___ Material for this task

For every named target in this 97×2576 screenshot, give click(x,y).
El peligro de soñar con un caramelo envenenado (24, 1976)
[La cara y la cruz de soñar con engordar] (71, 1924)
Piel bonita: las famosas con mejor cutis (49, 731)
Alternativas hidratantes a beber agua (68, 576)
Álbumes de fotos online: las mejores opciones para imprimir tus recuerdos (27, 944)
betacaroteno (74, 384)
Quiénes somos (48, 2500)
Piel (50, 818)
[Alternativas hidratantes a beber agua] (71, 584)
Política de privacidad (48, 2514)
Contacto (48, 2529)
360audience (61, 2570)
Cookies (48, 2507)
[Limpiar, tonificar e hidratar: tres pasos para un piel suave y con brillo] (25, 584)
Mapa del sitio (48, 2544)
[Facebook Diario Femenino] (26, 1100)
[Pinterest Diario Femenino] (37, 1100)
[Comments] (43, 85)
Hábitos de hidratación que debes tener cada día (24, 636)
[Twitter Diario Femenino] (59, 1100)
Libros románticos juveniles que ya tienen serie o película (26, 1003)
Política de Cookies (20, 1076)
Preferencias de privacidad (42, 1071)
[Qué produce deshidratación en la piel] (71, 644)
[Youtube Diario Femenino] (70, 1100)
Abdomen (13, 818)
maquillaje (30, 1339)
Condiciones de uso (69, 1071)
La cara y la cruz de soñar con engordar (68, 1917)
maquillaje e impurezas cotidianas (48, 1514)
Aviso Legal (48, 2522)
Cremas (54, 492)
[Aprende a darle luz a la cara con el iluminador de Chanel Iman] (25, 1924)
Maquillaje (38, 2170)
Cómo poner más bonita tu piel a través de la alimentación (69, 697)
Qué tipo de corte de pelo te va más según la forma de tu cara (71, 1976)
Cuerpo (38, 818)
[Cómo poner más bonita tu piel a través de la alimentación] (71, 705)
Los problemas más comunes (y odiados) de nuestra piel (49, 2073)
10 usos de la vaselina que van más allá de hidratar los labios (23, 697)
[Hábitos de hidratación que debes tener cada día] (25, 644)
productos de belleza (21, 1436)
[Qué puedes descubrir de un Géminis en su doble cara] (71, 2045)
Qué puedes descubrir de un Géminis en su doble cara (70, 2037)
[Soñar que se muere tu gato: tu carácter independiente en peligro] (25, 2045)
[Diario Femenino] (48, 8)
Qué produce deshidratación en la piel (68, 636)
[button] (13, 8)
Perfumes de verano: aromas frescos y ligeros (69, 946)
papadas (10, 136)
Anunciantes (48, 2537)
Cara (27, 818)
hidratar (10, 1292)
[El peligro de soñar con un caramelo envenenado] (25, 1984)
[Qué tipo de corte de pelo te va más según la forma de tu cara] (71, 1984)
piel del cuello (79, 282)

______

» Work to complete
Each line of the data should be transcribed exactly.

» Answer to the problem
For every named target in this 97×2576 screenshot, give click(x,y).
El peligro de soñar con un caramelo envenenado (24, 1976)
[La cara y la cruz de soñar con engordar] (71, 1924)
Piel bonita: las famosas con mejor cutis (49, 731)
Alternativas hidratantes a beber agua (68, 576)
Álbumes de fotos online: las mejores opciones para imprimir tus recuerdos (27, 944)
betacaroteno (74, 384)
Quiénes somos (48, 2500)
Piel (50, 818)
[Alternativas hidratantes a beber agua] (71, 584)
Política de privacidad (48, 2514)
Contacto (48, 2529)
360audience (61, 2570)
Cookies (48, 2507)
[Limpiar, tonificar e hidratar: tres pasos para un piel suave y con brillo] (25, 584)
Mapa del sitio (48, 2544)
[Facebook Diario Femenino] (26, 1100)
[Pinterest Diario Femenino] (37, 1100)
[Comments] (43, 85)
Hábitos de hidratación que debes tener cada día (24, 636)
[Twitter Diario Femenino] (59, 1100)
Libros románticos juveniles que ya tienen serie o película (26, 1003)
Política de Cookies (20, 1076)
Preferencias de privacidad (42, 1071)
[Qué produce deshidratación en la piel] (71, 644)
[Youtube Diario Femenino] (70, 1100)
Abdomen (13, 818)
maquillaje (30, 1339)
Condiciones de uso (69, 1071)
La cara y la cruz de soñar con engordar (68, 1917)
maquillaje e impurezas cotidianas (48, 1514)
Aviso Legal (48, 2522)
Cremas (54, 492)
[Aprende a darle luz a la cara con el iluminador de Chanel Iman] (25, 1924)
Maquillaje (38, 2170)
Cómo poner más bonita tu piel a través de la alimentación (69, 697)
Qué tipo de corte de pelo te va más según la forma de tu cara (71, 1976)
Cuerpo (38, 818)
[Cómo poner más bonita tu piel a través de la alimentación] (71, 705)
Los problemas más comunes (y odiados) de nuestra piel (49, 2073)
10 usos de la vaselina que van más allá de hidratar los labios (23, 697)
[Hábitos de hidratación que debes tener cada día] (25, 644)
productos de belleza (21, 1436)
[Qué puedes descubrir de un Géminis en su doble cara] (71, 2045)
Qué puedes descubrir de un Géminis en su doble cara (70, 2037)
[Soñar que se muere tu gato: tu carácter independiente en peligro] (25, 2045)
[Diario Femenino] (48, 8)
Qué produce deshidratación en la piel (68, 636)
[button] (13, 8)
Perfumes de verano: aromas frescos y ligeros (69, 946)
papadas (10, 136)
Anunciantes (48, 2537)
Cara (27, 818)
hidratar (10, 1292)
[El peligro de soñar con un caramelo envenenado] (25, 1984)
[Qué tipo de corte de pelo te va más según la forma de tu cara] (71, 1984)
piel del cuello (79, 282)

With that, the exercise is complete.